"Maybe Montana"
Last Friday morning I woke up to a beautiful day after having, the evening before, attended a wonderful musical performance by Dougie MacLean in Asheville. I felt good that morning and posted on Facebook that I "almost" felt like writing a song. One of my friends in the Department of Literature and Language responded, "Ooh! Write one about me!" Well, I'm afraid that "almost" was as close as I got (sorry, Dr. Cajka), but I started thinking about my songwriting days and all the people that swirled around my life back then and ended up in my songs. I wrote entire songs about some people. I wrote verses or lines about others. I wrote some people into the songs as just passing images.
Then I got to thinking that I have no certain knowledge of my ever having appeared in somebody else's song. But I like to think that I made an appearance, as one of those "passing images" mentioned above, in the song of an old friend of mine in Nashville.
When I was a songwriter in Music City, especially in those years when checks from my publisher provided enough money for a single man to be somewhat unfettered, I used to take off to Montana every chance I got. I loved it there—Missoula in particular. At some point—I don't remember exactly when—I became enamored with a woman I heard perform at the Bluebird Café. She was one of the best songwriters I'd come across, and somehow, shy as I was, we became friends. Although our relationship sometimes leaned in the direction of becoming more than friends, it never seemed right, so we decided not to go there. And we didn't. I wrote her into a few of my songs from that period, and that was that.

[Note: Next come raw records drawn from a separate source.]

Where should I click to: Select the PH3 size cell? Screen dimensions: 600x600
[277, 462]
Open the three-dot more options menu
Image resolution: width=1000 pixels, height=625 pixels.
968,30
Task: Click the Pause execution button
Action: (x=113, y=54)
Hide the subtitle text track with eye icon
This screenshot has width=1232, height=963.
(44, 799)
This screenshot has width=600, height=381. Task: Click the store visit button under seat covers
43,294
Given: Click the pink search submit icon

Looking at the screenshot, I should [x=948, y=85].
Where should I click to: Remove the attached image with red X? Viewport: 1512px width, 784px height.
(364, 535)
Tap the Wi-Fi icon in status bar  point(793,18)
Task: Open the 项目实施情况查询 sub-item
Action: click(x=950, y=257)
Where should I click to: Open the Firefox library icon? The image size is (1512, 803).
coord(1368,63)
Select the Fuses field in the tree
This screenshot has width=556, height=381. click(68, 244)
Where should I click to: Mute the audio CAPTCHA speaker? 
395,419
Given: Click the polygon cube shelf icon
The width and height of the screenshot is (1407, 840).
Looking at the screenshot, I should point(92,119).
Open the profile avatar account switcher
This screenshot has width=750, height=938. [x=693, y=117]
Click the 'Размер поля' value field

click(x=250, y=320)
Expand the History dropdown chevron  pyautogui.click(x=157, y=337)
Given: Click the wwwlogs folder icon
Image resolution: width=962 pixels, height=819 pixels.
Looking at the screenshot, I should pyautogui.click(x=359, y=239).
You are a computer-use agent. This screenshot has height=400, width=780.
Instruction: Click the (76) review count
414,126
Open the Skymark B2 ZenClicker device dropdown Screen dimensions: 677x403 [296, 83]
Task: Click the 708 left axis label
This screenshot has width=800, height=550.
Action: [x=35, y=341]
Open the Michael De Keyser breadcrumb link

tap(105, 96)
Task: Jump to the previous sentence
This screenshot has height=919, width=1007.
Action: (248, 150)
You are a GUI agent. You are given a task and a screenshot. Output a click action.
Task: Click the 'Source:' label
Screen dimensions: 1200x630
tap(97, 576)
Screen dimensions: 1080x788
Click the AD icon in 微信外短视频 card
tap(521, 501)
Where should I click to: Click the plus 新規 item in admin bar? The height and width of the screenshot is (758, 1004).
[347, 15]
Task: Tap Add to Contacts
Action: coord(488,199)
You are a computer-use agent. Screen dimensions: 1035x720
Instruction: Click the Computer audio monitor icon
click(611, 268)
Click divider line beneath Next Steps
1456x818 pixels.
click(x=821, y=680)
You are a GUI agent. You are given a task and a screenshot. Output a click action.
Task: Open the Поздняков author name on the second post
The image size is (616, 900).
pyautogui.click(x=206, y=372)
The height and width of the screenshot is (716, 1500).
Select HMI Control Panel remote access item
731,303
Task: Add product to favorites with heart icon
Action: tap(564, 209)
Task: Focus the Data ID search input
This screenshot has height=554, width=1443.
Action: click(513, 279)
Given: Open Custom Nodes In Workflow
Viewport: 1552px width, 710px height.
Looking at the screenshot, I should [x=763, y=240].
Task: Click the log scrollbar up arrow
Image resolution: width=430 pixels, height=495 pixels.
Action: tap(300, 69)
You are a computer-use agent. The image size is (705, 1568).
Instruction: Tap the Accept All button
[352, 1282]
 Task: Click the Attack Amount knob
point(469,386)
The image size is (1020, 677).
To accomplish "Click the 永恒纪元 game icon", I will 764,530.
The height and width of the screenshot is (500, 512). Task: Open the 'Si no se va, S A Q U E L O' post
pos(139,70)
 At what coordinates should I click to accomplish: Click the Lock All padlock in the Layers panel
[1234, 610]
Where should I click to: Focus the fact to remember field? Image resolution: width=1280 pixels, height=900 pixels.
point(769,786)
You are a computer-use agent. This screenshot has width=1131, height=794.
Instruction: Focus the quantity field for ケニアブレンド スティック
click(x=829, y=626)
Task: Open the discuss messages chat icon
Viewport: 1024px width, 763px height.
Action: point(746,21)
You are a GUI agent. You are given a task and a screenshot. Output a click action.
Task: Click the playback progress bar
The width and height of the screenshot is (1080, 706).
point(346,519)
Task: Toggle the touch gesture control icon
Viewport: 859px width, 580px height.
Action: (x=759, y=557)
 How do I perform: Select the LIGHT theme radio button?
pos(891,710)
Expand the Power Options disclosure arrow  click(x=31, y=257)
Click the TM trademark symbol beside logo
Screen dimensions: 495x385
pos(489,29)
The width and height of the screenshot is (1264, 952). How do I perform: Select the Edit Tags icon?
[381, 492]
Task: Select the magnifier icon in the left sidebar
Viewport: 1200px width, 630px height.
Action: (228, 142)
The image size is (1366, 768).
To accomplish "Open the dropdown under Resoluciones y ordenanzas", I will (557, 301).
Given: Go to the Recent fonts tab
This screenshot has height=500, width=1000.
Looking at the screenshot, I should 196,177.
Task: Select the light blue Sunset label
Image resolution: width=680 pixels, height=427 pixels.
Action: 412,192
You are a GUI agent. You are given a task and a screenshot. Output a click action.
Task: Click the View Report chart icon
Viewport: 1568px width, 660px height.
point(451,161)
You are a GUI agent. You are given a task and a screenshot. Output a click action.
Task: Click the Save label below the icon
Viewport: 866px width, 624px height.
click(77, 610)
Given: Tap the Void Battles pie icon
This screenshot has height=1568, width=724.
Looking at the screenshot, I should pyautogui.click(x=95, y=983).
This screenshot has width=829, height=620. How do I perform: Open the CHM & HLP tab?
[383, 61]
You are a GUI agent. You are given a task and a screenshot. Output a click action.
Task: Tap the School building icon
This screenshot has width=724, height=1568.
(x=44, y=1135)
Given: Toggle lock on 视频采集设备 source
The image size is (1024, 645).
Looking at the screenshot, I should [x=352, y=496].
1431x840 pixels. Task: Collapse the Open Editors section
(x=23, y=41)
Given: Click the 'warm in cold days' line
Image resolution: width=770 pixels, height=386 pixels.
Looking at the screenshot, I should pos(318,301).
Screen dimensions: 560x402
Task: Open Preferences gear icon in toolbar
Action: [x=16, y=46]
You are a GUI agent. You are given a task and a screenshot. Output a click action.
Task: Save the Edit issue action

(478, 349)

One day not long ago, I was walking in the park near my house, my mp3 player blaring in my ears. A favorite song by this former female friend played, and I listened as I walked. The song is about a woman trapped in her life and yearning for escape. As you might expect, near the end of the song, she just leaves, and neither the singer nor anybody else in the song seems to know where she went. The lyric at that point muses, "Maybe New York, maybe LA, / Maybe Montana . . . she never did say." As small and quickly passing as it is, I like to think that I inspired that "Maybe Montana" phrase. That doesn't seem too much to ask for all that I've written about other people.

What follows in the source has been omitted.